Friday, May 2, 2008

UbuntuStudio Sound Servers

Sound servers in Ubuntu have changed for this release of Hardy, and it's confusing some. This is a post I made on Ubuntu Forums, to explain the current situation a little and I thought it deserved to be posted to this blog as it may help some people who are just getting started, or freshly confused with this new PulseAudio thing:

Well the simple answer to most of your questions is "variety is the spice of life".

when entering the field of audio recording, there are those who want to talk to their grandson on voip/skype, and those who want to master a CD of their choir/orchestra/rock band recording; oh and EVERYONE in-between. There CAN'T be a single button solution.
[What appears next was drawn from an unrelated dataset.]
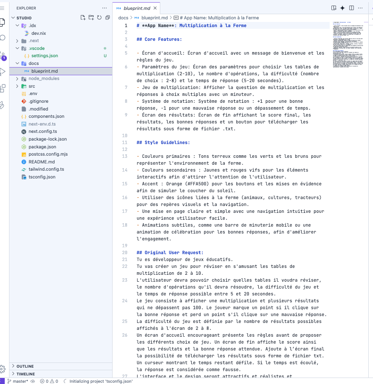Click the New Folder icon in Explorer
The width and height of the screenshot is (373, 384).
(91, 18)
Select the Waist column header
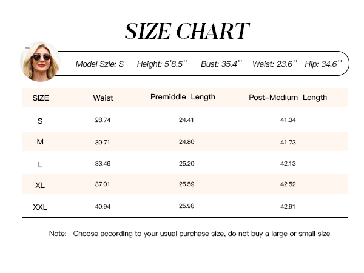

Unix/Linux kinda takes pride in the fact that there are so many versions of the systems available in nearly every aspect of the software ladder (or attempts at such). The fact that all of these various systems exist, gives the other programmers choice of design and execution method. Some are more robust, some are faster, some are simpler, and some are dead/dying.
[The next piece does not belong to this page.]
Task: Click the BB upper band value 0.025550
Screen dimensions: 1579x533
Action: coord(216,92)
-ALSA, for example, is Ubuntu's default go-to sound driver. That makes things do ding when you login, plays movies, etc... for most, this will suffice as their sound.
-OSS is not used by default on many (I'm not really sure about the exact accuracy of this, but I know it's general truth) or any audio apps in Ubuntu, but it's there as a legacy system that ALSA is nearly entirely compatible with (I'm no developer, just a user).
-Jack is the server best suited for rich and hearty audio WORK with your computer. Think of this as a really great... (insert excellent hot rod analogy car here) where the one who works with that car(d) can tune it just how they need to make it purr.
-Pulse Audio is the new guy on the block for Ubuntu, which allows communication to the same soundcard from various different other sound servers at any given time. (i.e. Ardour can still be on, running jack, while you pause to listen to a firefox youtube video. This wasn't possible prior, as Jack's compexity {/* developers, please read as 'robust' */} was preventing general app developers from adopting it as a output choice in their apps) Think of it as a really crazy multi-adapter for all your sound plugs in the virtual world.

I also did a bit of digging for the original thread starter and learned what a mux was from wikipedia: and now I know where that most exellent local electronic music producer gets his ever so appropriate moniker.

1 comment:

Anonymous said...

Thus, PulseAudio is the good way to go, right?